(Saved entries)
···

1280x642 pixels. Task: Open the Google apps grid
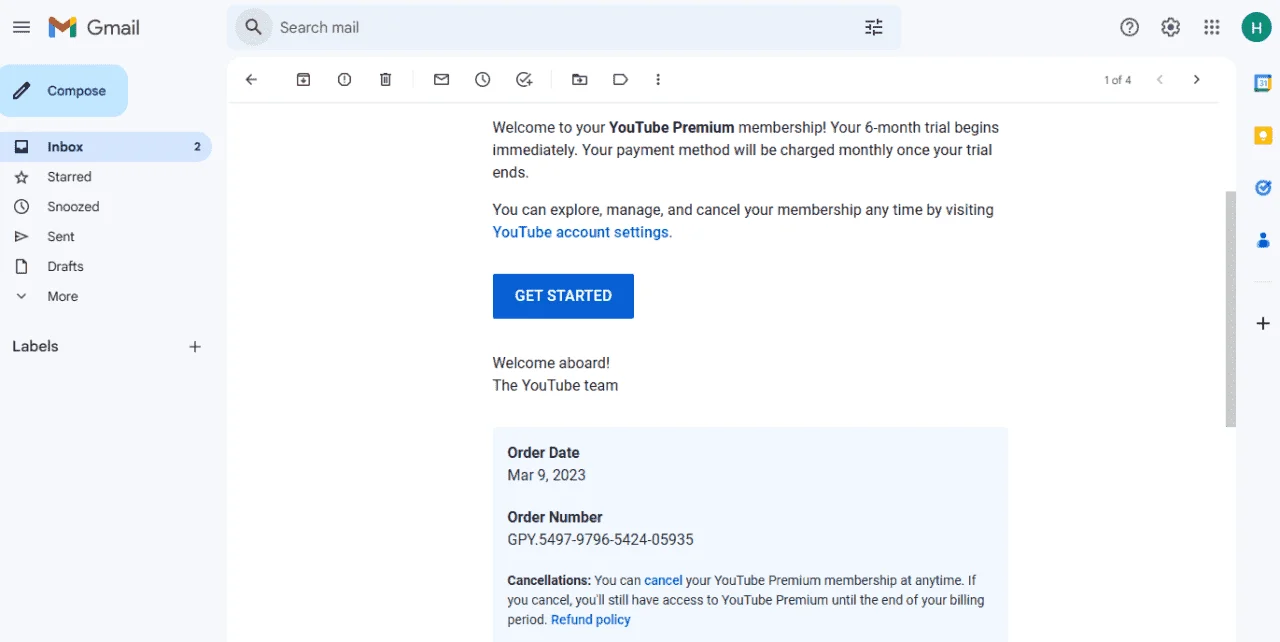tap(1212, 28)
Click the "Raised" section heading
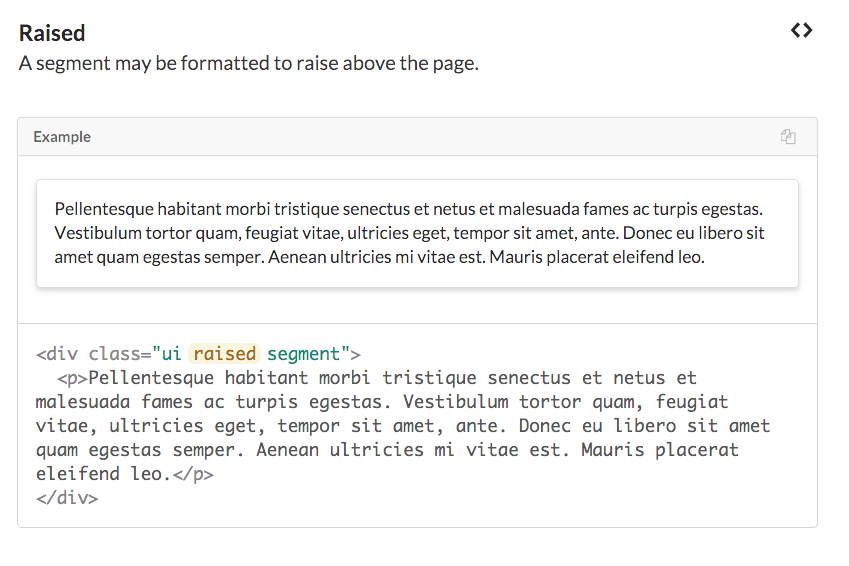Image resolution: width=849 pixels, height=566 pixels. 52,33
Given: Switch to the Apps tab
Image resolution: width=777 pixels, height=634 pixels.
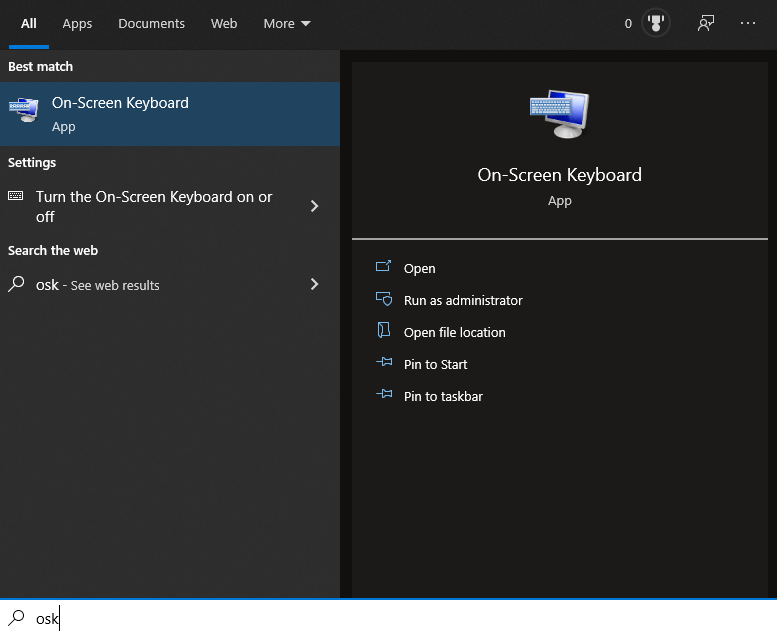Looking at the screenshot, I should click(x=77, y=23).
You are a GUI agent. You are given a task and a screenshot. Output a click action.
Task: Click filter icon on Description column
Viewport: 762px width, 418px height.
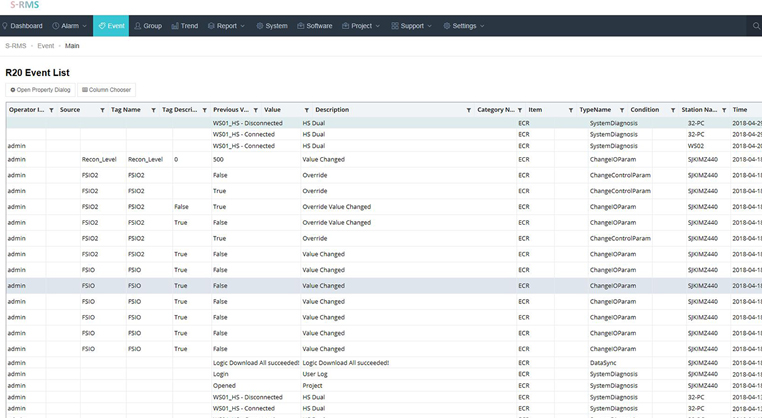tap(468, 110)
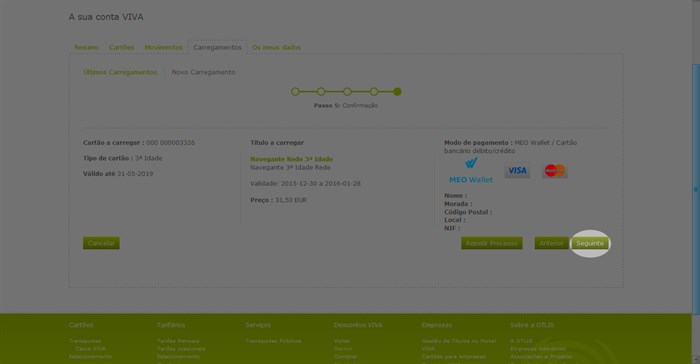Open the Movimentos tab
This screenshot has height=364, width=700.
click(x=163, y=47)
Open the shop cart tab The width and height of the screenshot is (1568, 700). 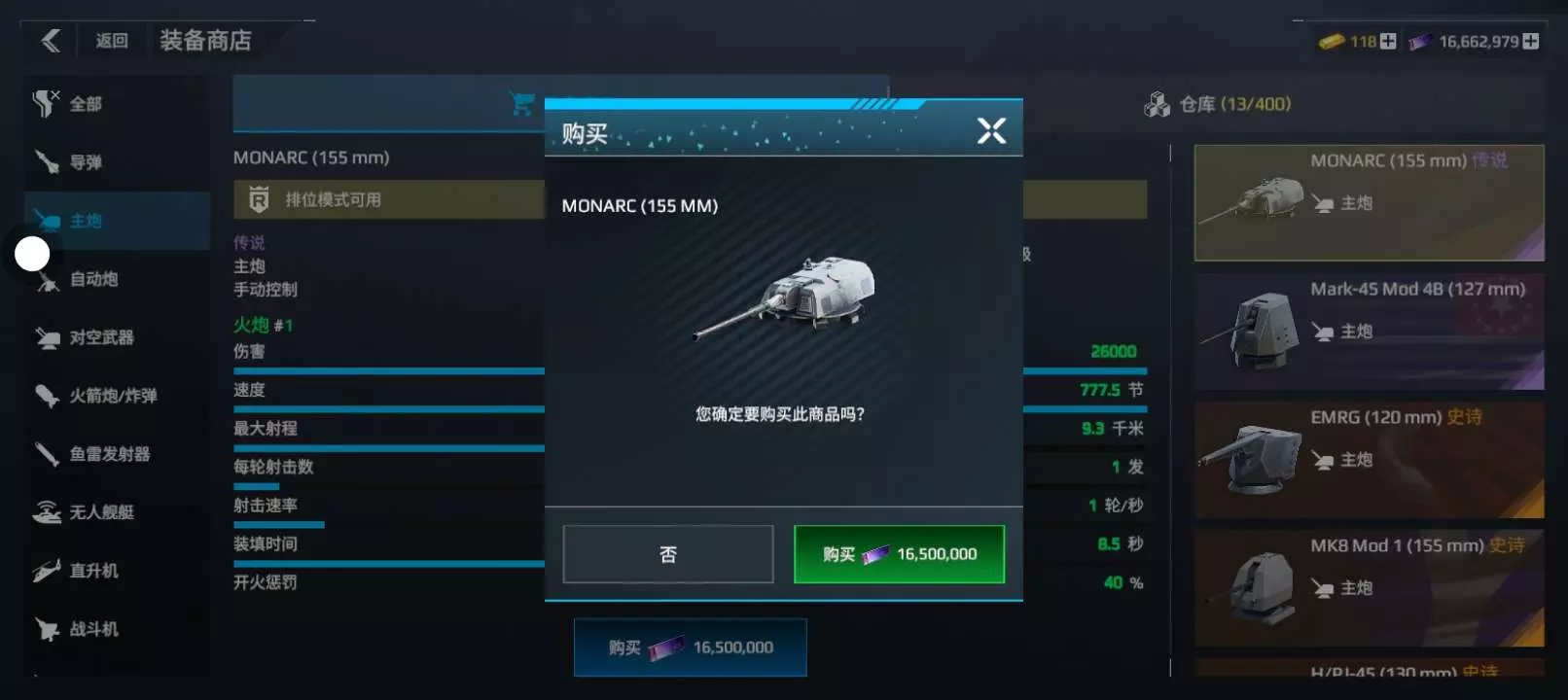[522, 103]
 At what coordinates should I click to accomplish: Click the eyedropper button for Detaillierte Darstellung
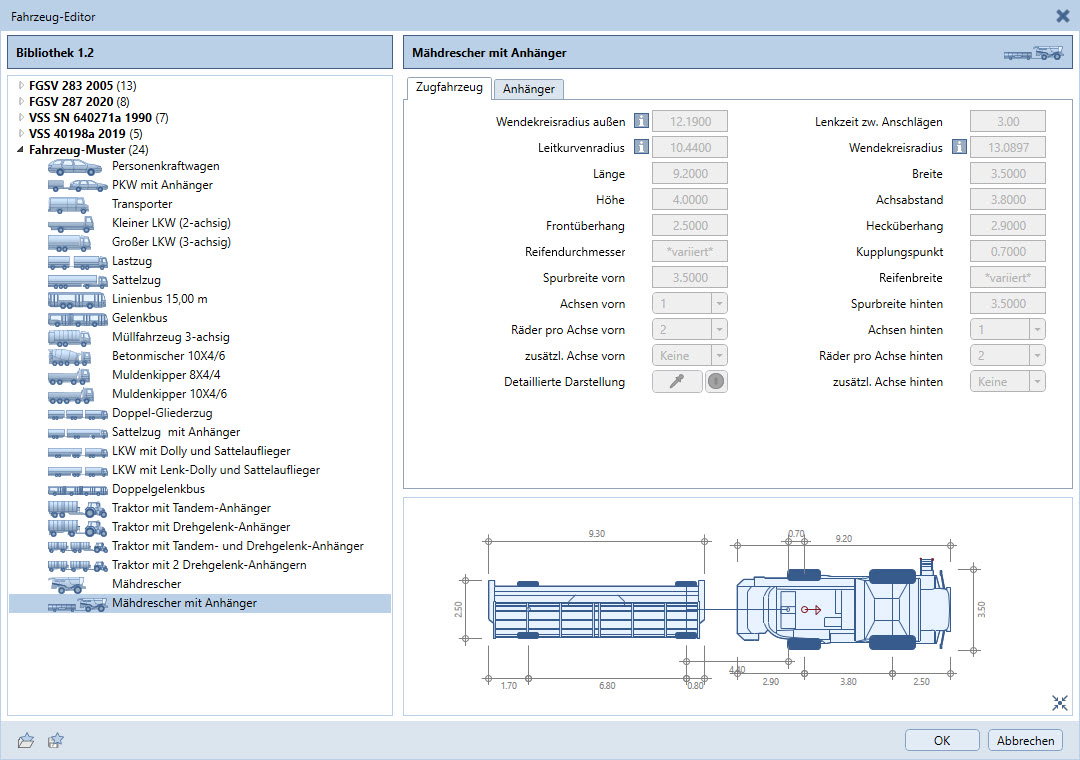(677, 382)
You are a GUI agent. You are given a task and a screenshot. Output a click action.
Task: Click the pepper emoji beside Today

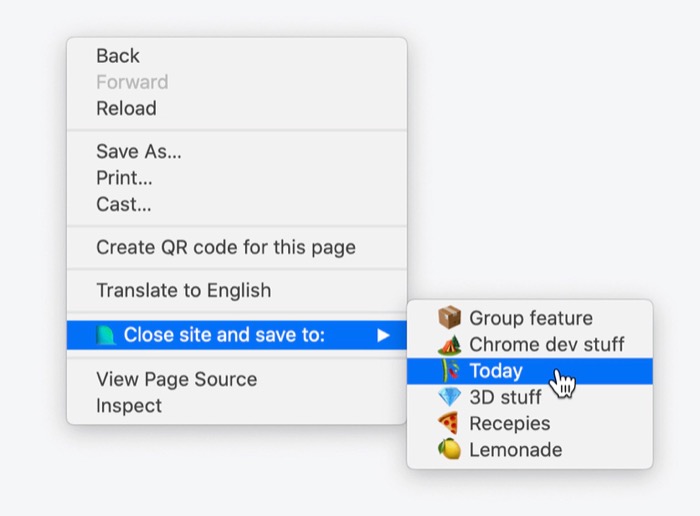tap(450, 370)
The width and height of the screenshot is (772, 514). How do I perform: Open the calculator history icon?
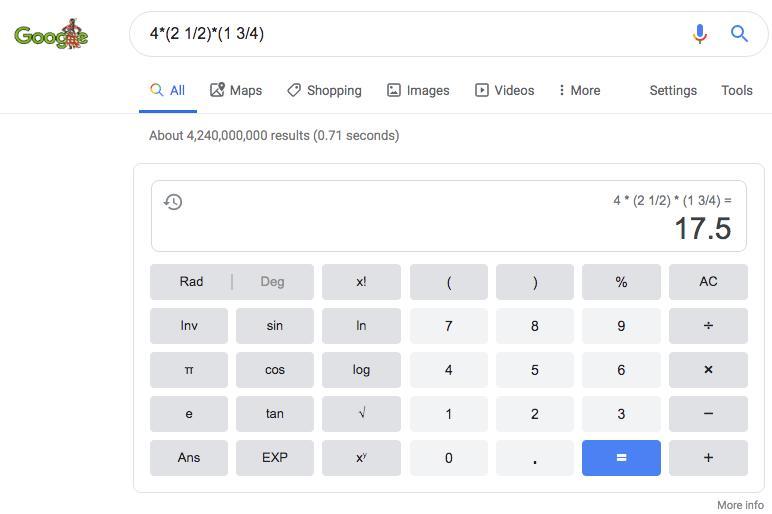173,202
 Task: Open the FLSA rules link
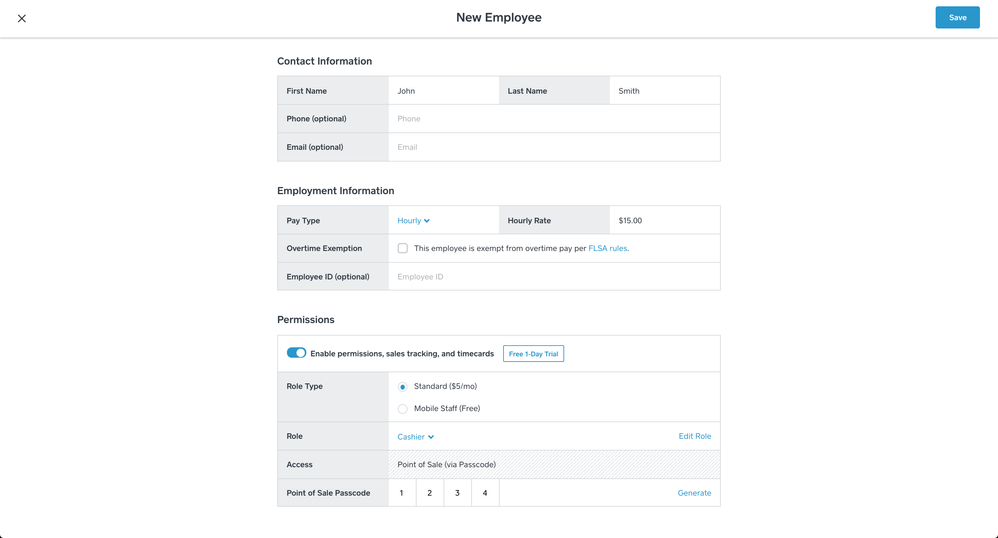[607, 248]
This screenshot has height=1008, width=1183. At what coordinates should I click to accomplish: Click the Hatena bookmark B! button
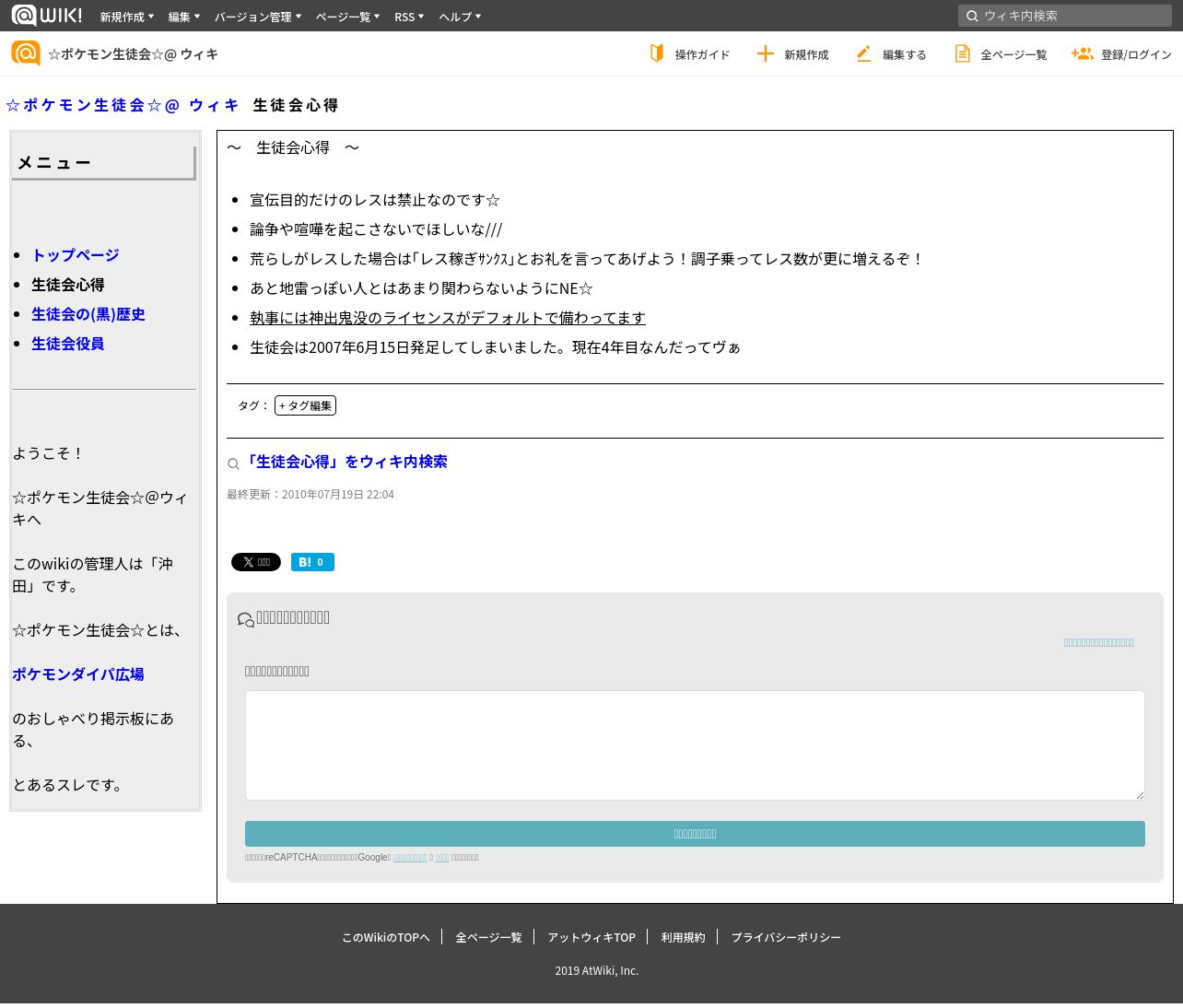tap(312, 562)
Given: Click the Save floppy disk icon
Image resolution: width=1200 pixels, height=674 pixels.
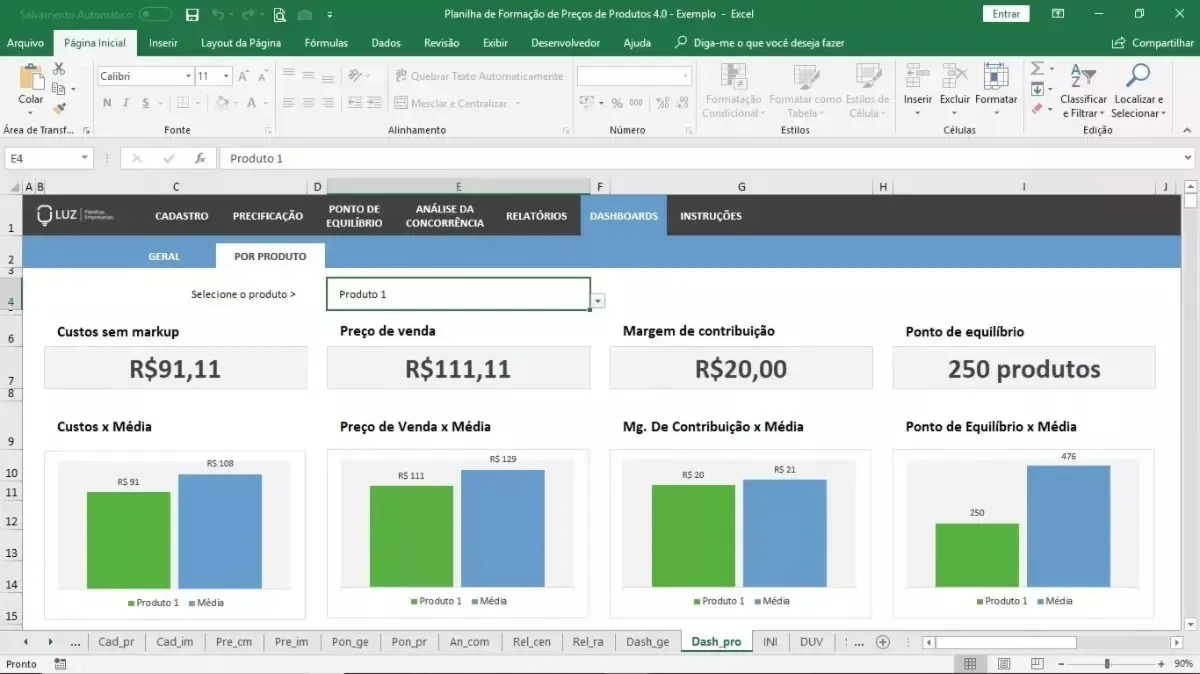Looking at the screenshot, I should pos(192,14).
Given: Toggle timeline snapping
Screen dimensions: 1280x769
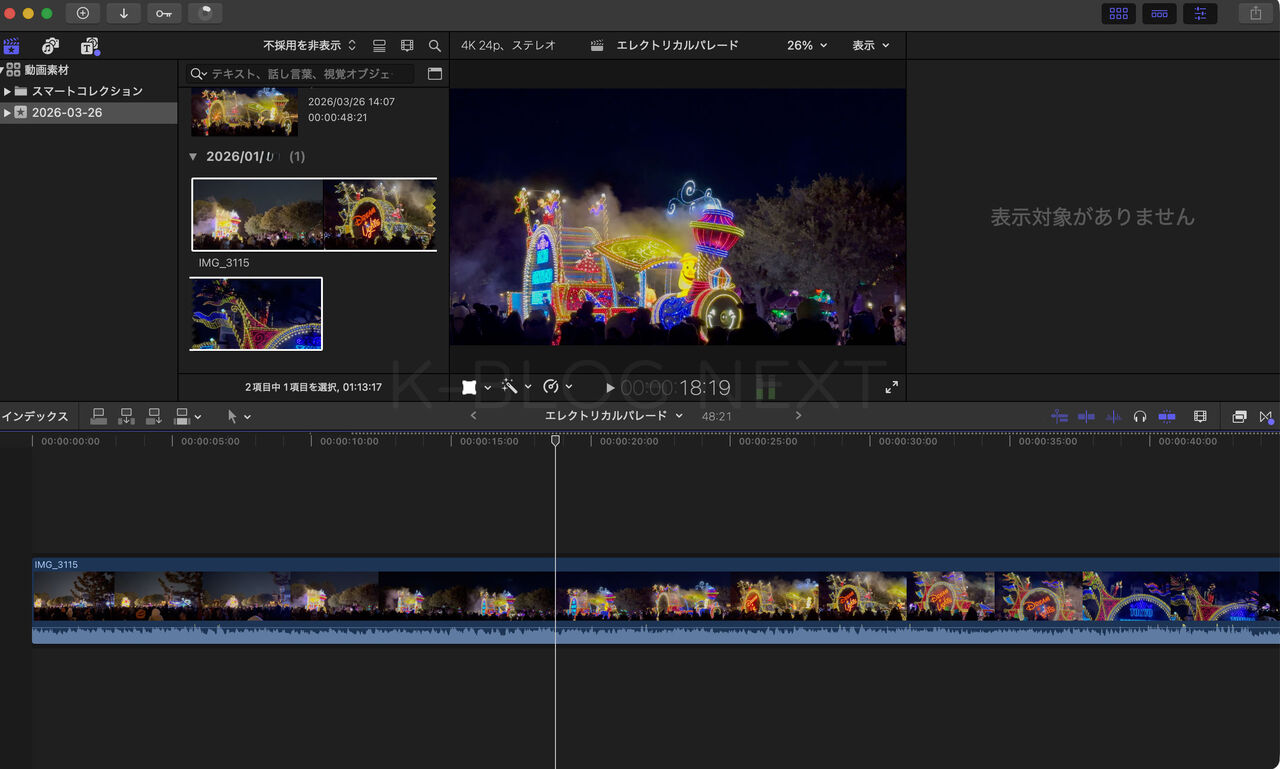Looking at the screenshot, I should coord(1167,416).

···

Copy the lines exactly. Start at the line with "Given: Toggle timeline snapping", end at the last line above, include both, and omit all pictures.

Written response:
Given: Toggle timeline snapping
Screen dimensions: 1280x769
Looking at the screenshot, I should coord(1167,416).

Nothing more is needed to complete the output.